Pertama, mereka ingin untuk tidak menyakitkan perasaan kaum Muslim. Mereka takut kaum Muslim semakin cenderung bertindak keras jika melihat kaum non-Muslim tengah berjuang "melancarkan perang atas Islam." Kedua, mereka takut bahwa memusatkan diri pada kaum Muslim berarti ada hal mendasar yang berubah sesuai tatasekular. Sementara, menyangkal adanya unsur Islam memungkinkan terhindarnya masalah yang mengganggu. Sebagai contoh, ada kebijakan untuk mengijinkan petugas pesawat terbang mengamati dan mencari senjata para penumpang dan bukannya terlibat dalam interogasi ala Israel.
Menurut para politisi non –Muslim, para anggota Taliban ini tak ada hubungan dengan sama sekali dengan Islam. |
Prediksi saya: Penolakan bakal masih berlanjut kecuali kalau aksi kekerasan meningkat.
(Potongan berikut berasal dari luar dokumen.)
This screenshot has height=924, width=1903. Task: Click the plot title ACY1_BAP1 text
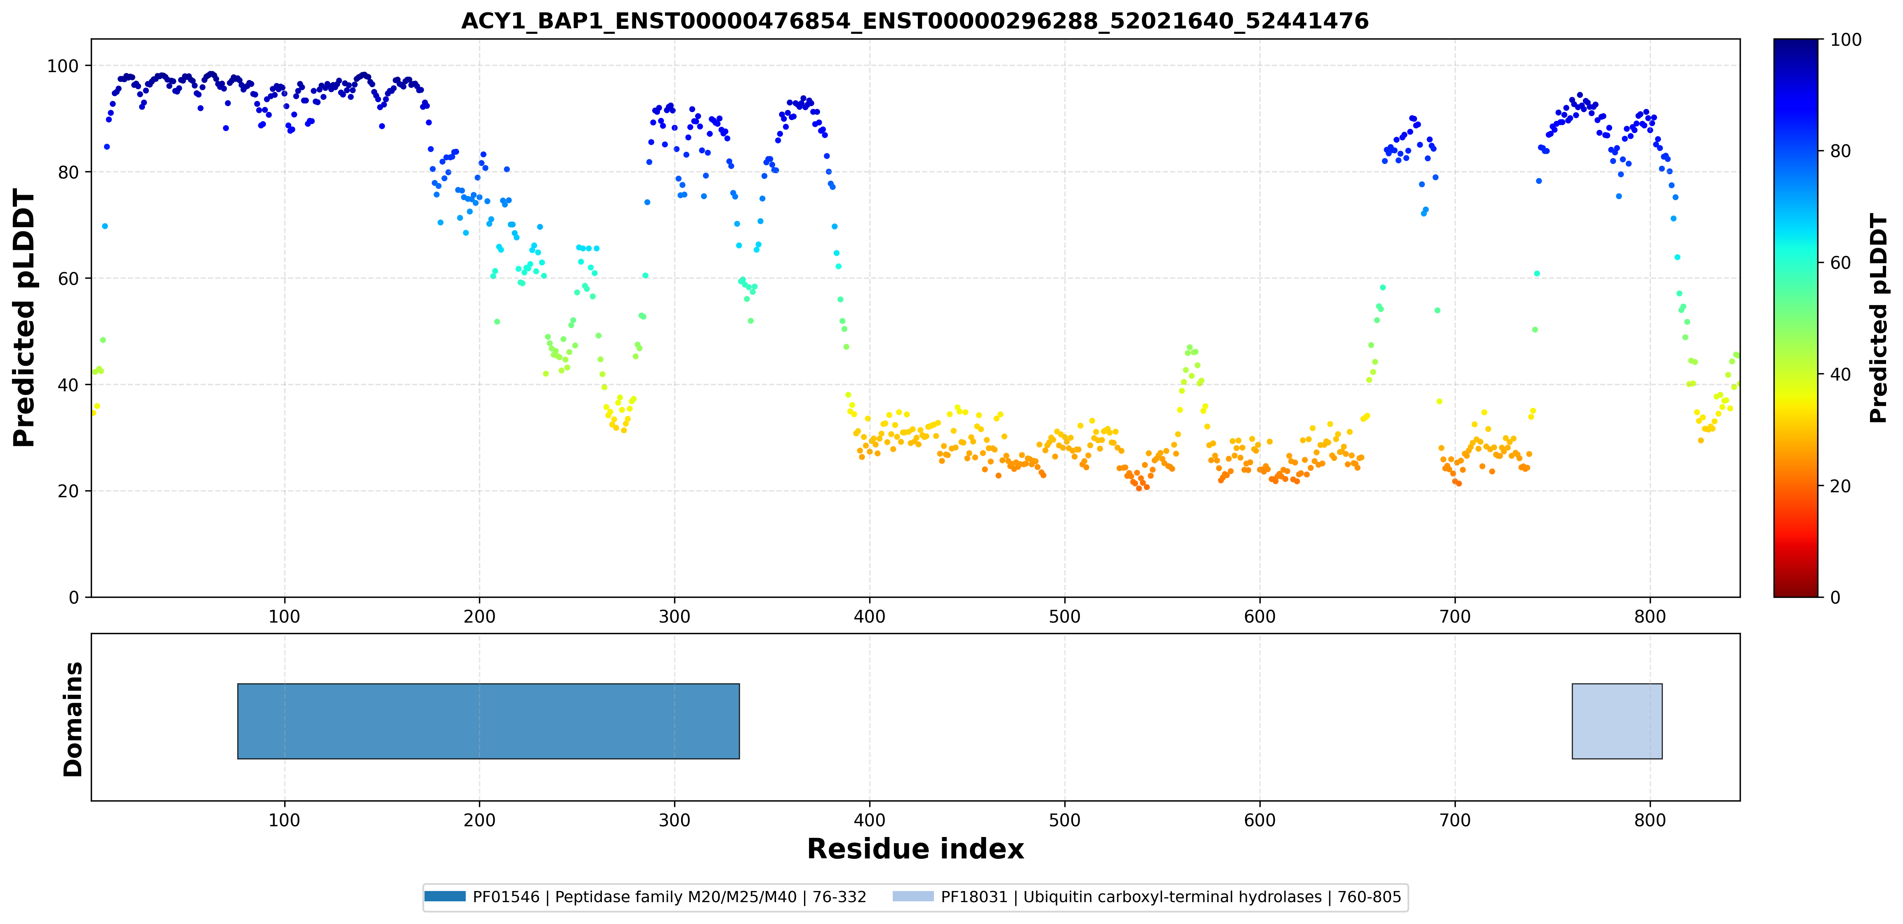click(x=915, y=21)
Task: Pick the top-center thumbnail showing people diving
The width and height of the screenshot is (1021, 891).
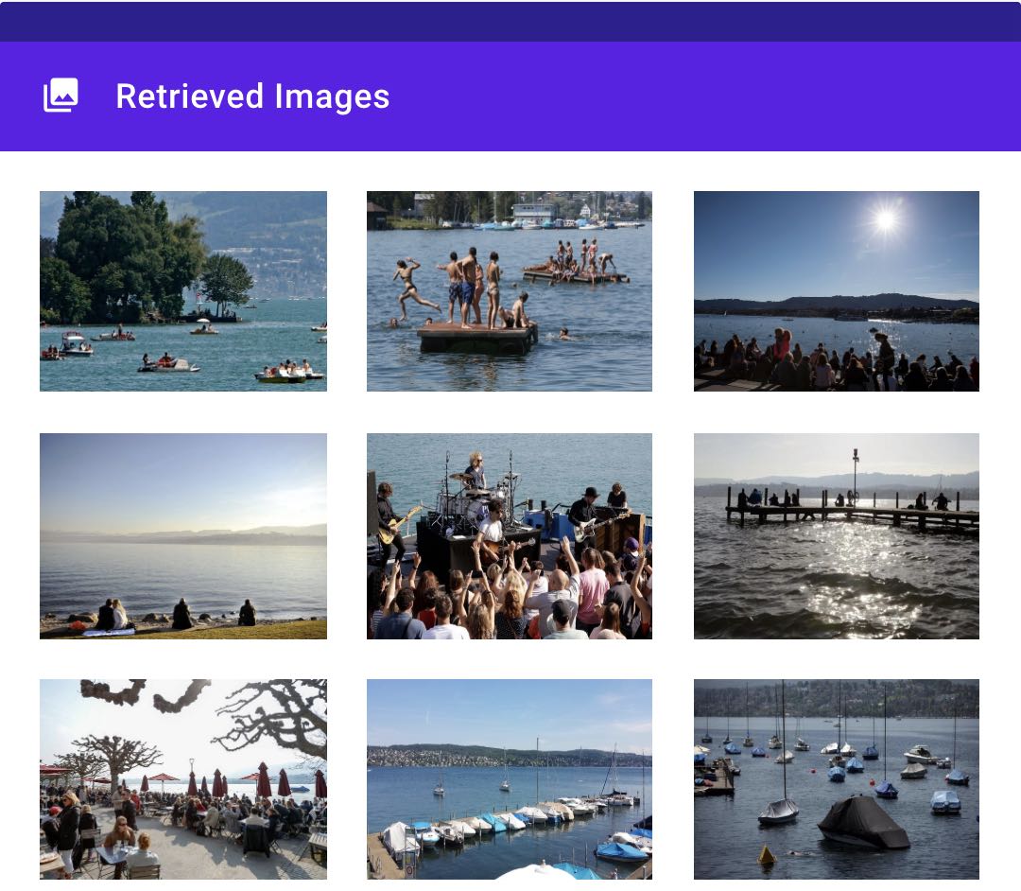Action: pyautogui.click(x=510, y=291)
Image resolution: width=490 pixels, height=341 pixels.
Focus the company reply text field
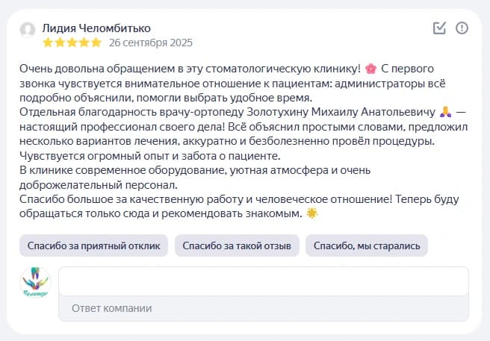[263, 281]
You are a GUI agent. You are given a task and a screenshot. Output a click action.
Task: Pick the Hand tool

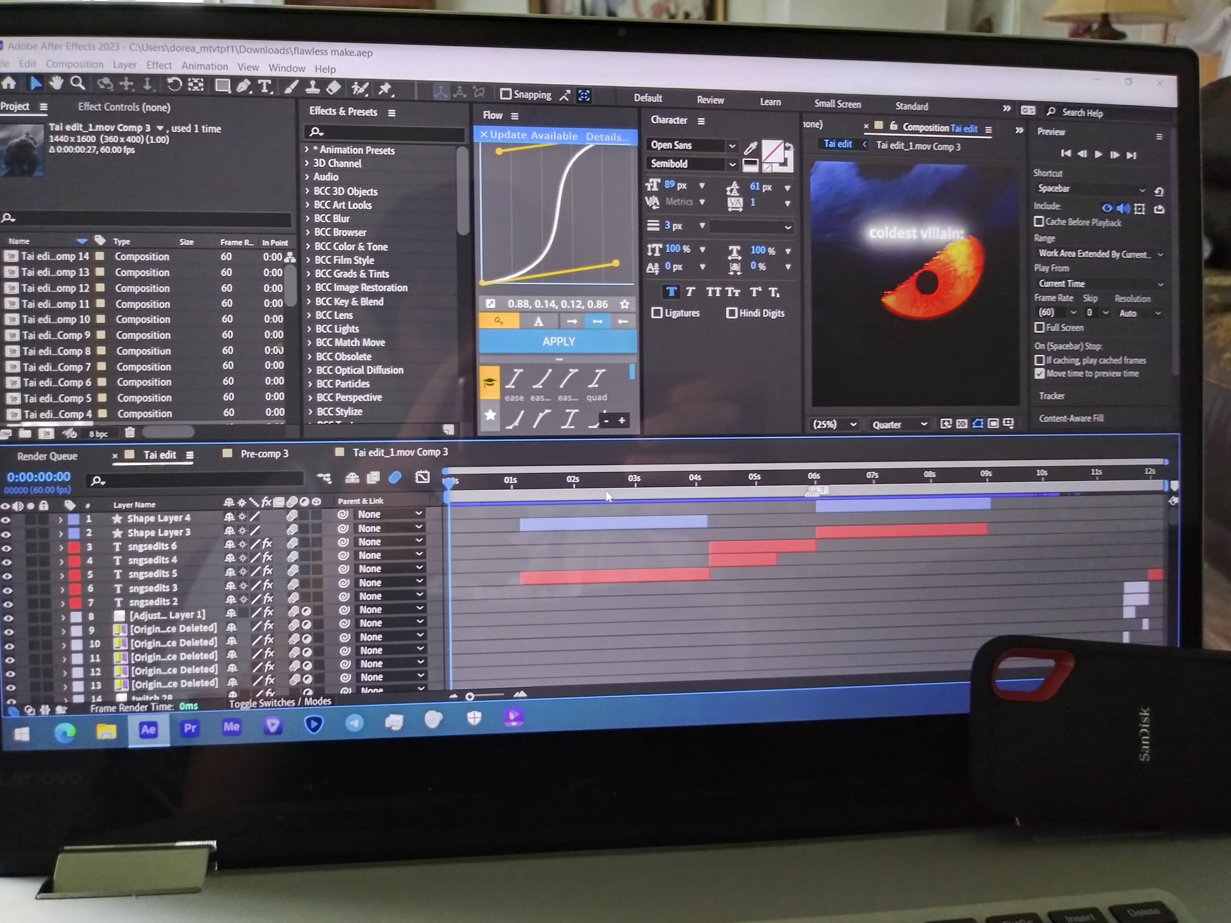click(x=56, y=83)
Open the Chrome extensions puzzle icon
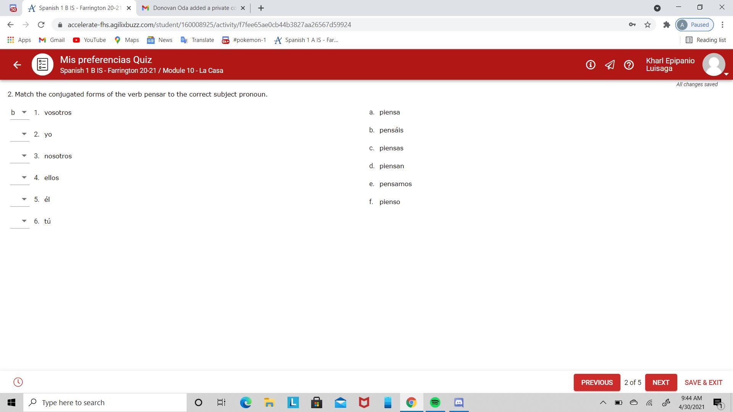 (x=667, y=25)

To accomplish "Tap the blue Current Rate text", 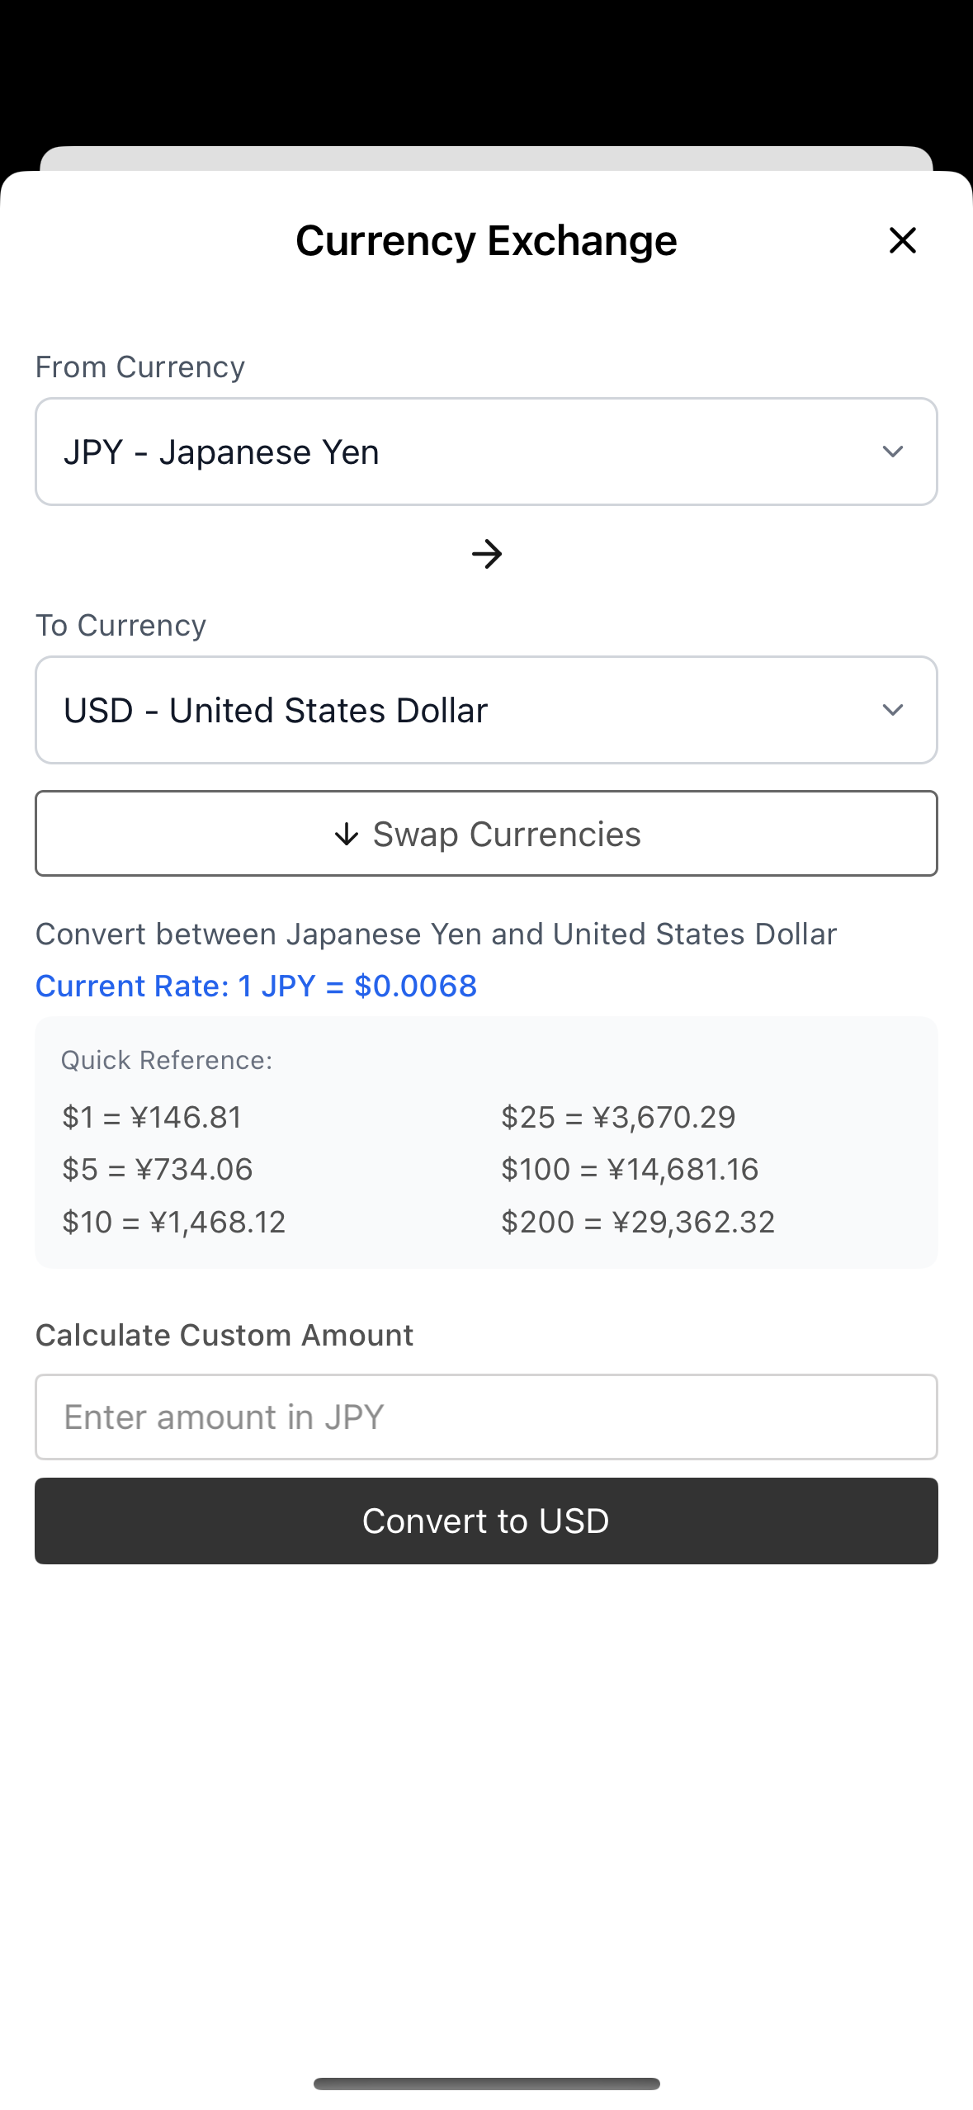I will [256, 986].
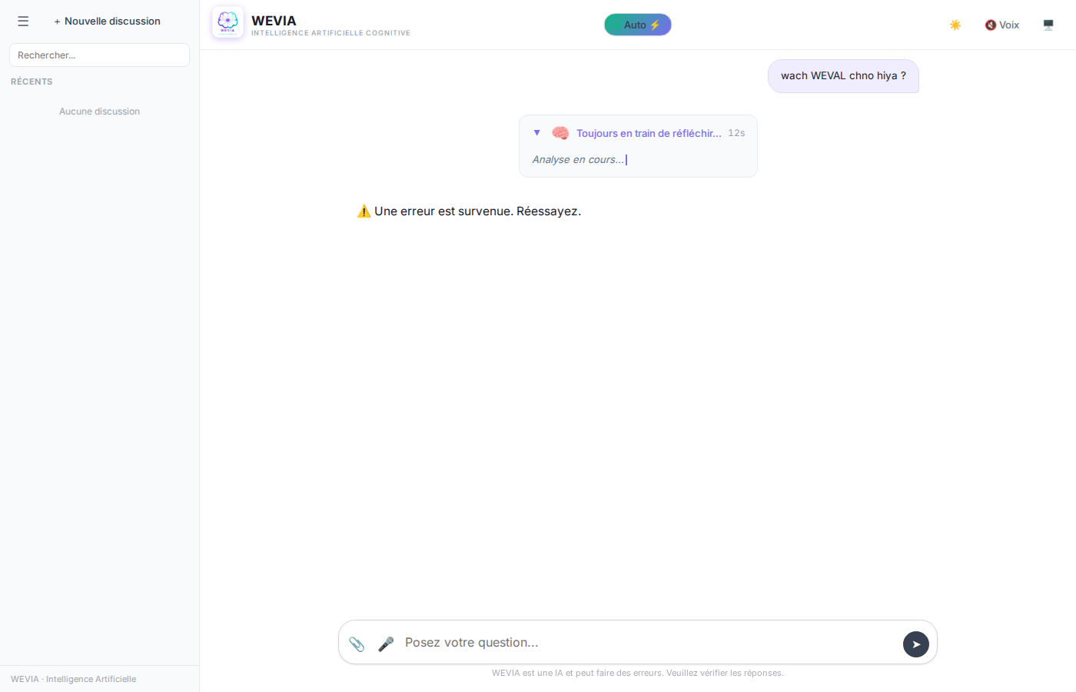Click 'WEVIA · Intelligence Artificielle' sidebar footer
1076x692 pixels.
(74, 679)
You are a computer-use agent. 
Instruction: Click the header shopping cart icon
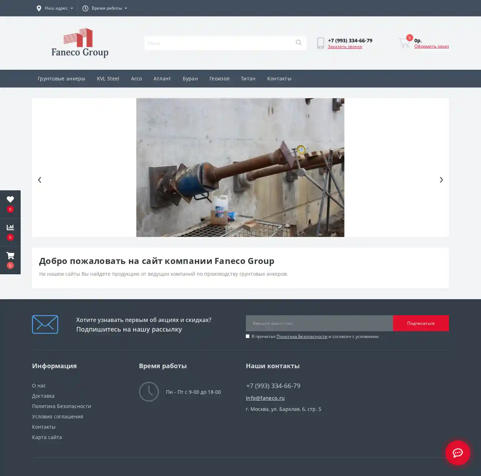pyautogui.click(x=404, y=43)
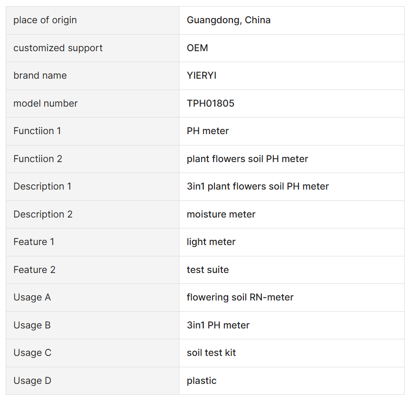
Task: Select the 'plant flowers soil PH meter' text
Action: pyautogui.click(x=247, y=159)
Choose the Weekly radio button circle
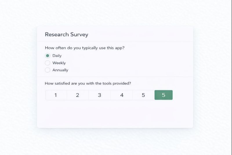This screenshot has height=155, width=232. (x=48, y=63)
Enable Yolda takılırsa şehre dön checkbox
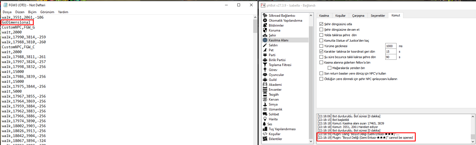Image resolution: width=476 pixels, height=145 pixels. click(321, 35)

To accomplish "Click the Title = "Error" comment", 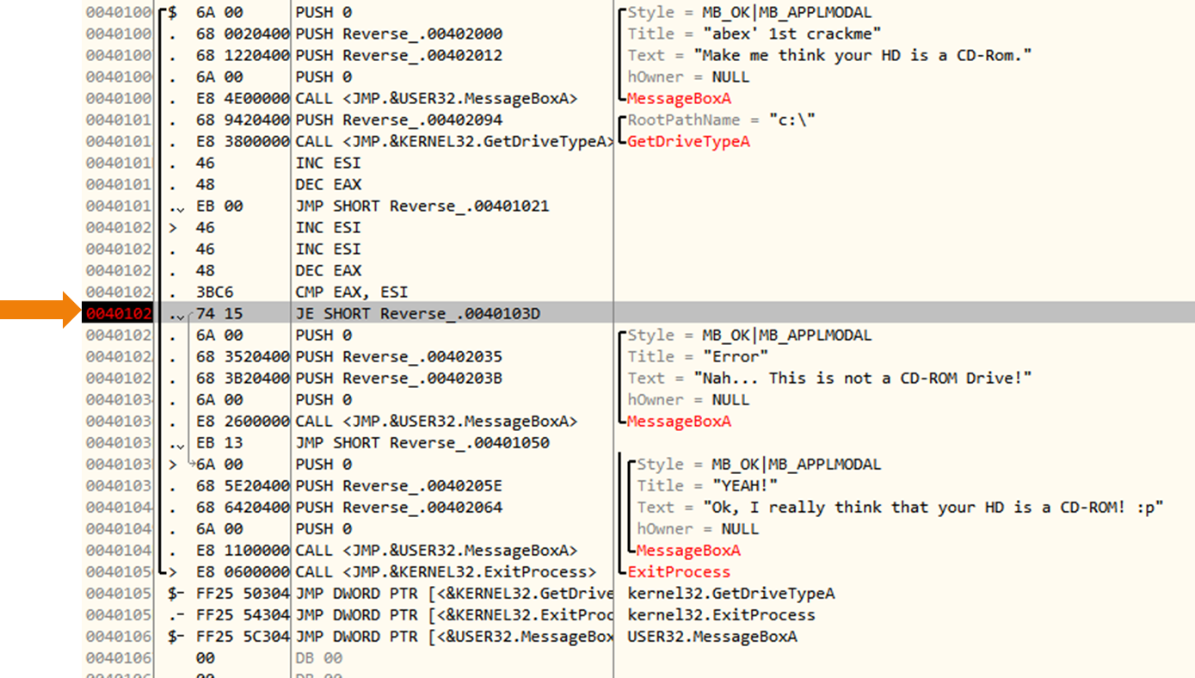I will click(698, 357).
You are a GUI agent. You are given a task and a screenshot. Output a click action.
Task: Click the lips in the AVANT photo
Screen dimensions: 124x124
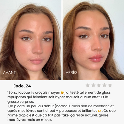(x=36, y=61)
Sebagai tinjauan perlu saya katakan bahwa 3000 korban dalam musibah maut 11 September 2001 tidak menguncang rasa puas diri kaum non-Muslim. Matinya nyaris 3000 orang akibat terorisme kaum Islamis sejak itu juga tidak mengubah sikap resmi. Barangkali setelah 300.000 orang tewas, orang baru menolak perasaan takut terhadap perasaan kaum Islam termasuk perasaan enggan untuk melakukan perubahan sosial yang mendasar. Mereka bakal ubah sikap itu dengan tekad untuk memerangi ideologi utopia radikal. Untuk itu, 3 juta jiwa yang tewas pasti sudah cukup.
Bagaimanapun, tanpa kejadian yang memakan korban para politisi mungkin terus menyangkal karena cara itu jauh lebih mudah. Saya sesali sikap ini – tetapi lebih suka menolak daripada alternatifnya.
Penambahan 9 Maret 2015: Untuk rincian lanjutan terkait dengan kasus-kasus yang dikutip di sini, lihat entri weblog saya, "Islam vs. History" (Islam versus Sejarah) dalam DanielPipes.org.